§ **What is being asked**
Please reproduce all the records exactly while leaving out their pictures.

(Stored data entries)
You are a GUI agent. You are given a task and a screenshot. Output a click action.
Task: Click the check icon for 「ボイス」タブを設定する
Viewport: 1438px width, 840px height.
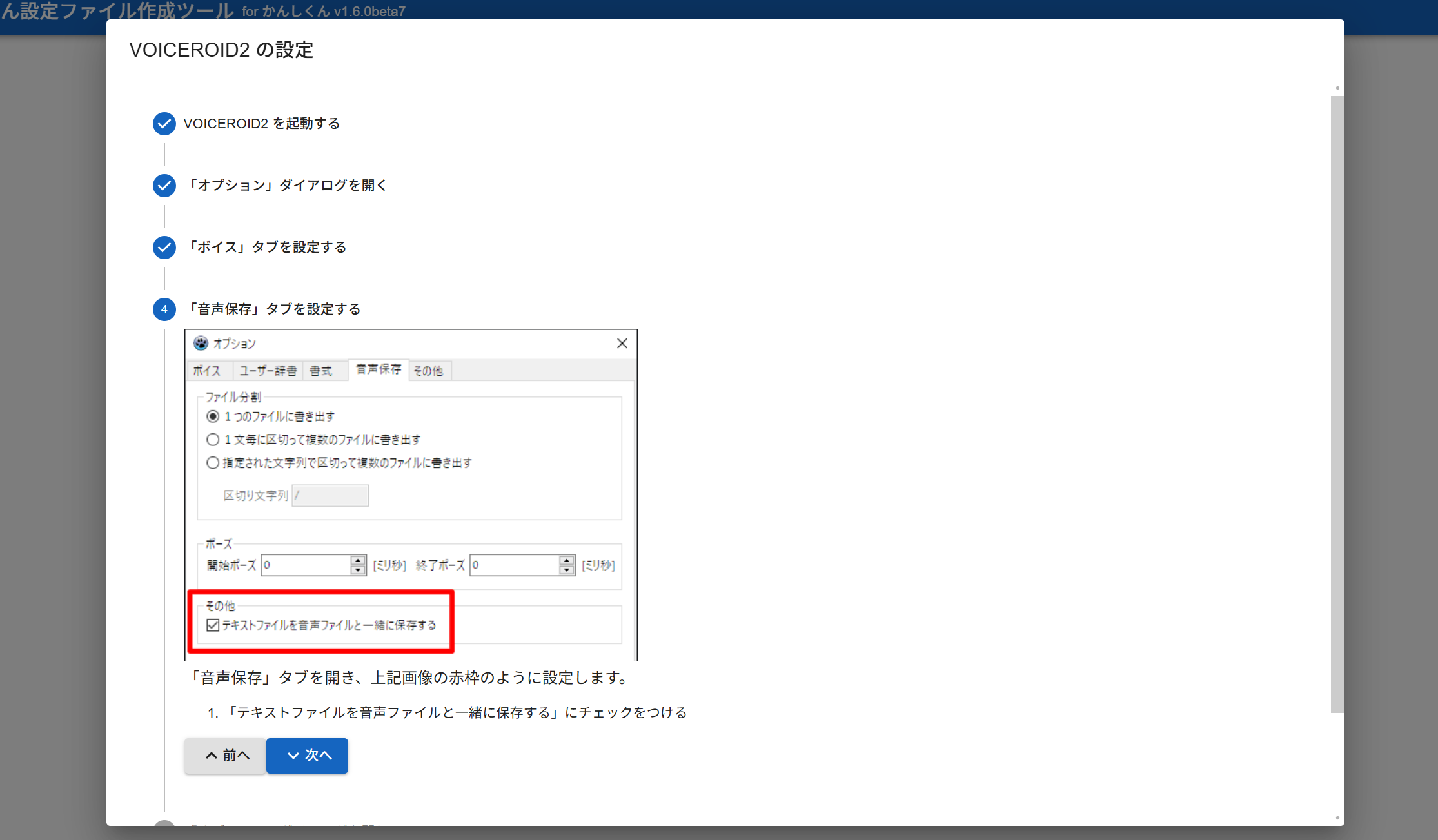164,248
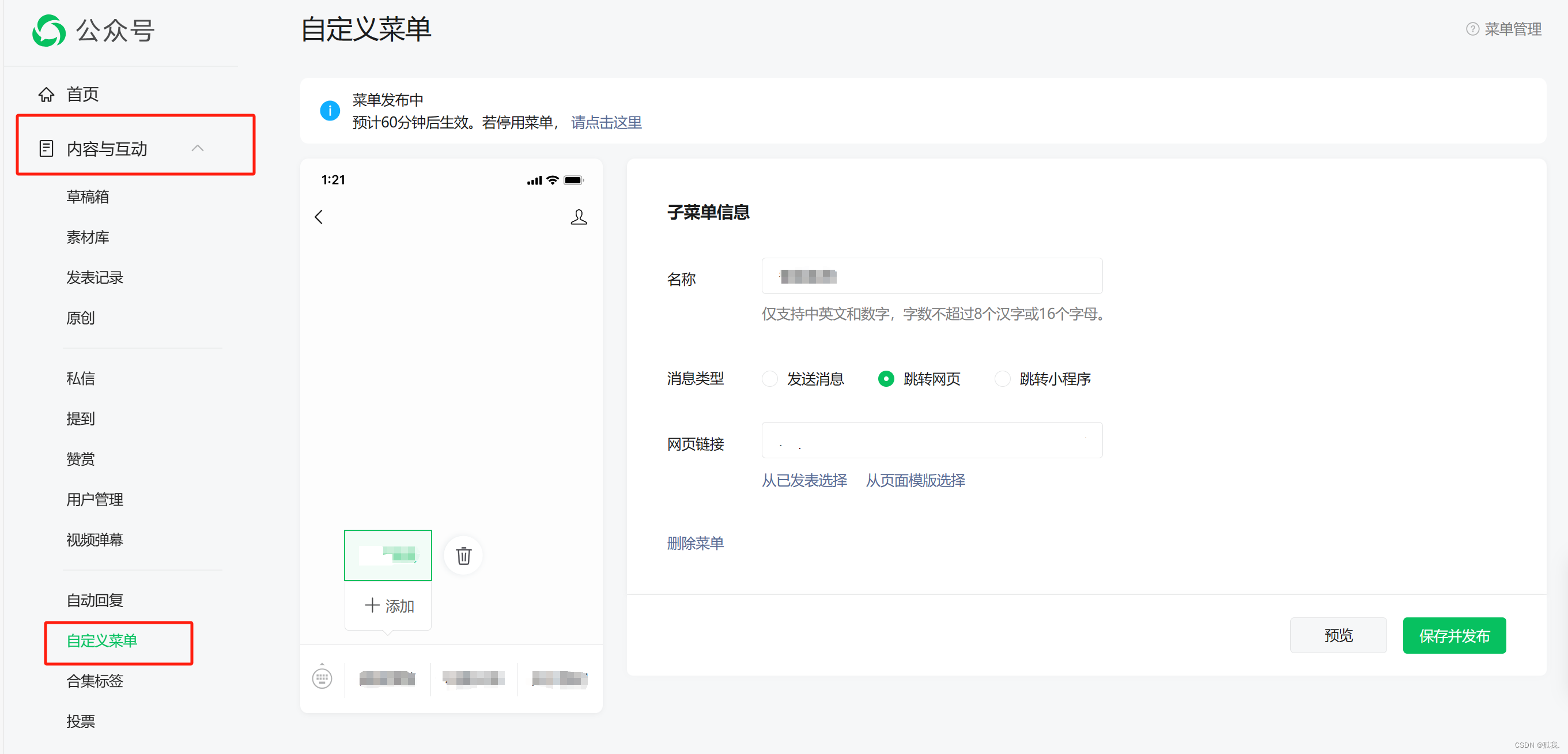Click the question mark icon by 菜单管理
This screenshot has height=754, width=1568.
1472,29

§ **Exercise output**
You are a GUI agent. You are given a task and a screenshot. Output a click action.
Task: Click the check icon for 「ボイス」タブを設定する
Viewport: 1438px width, 840px height.
164,248
Click the question mark icon by 菜单管理
This screenshot has height=754, width=1568.
1472,29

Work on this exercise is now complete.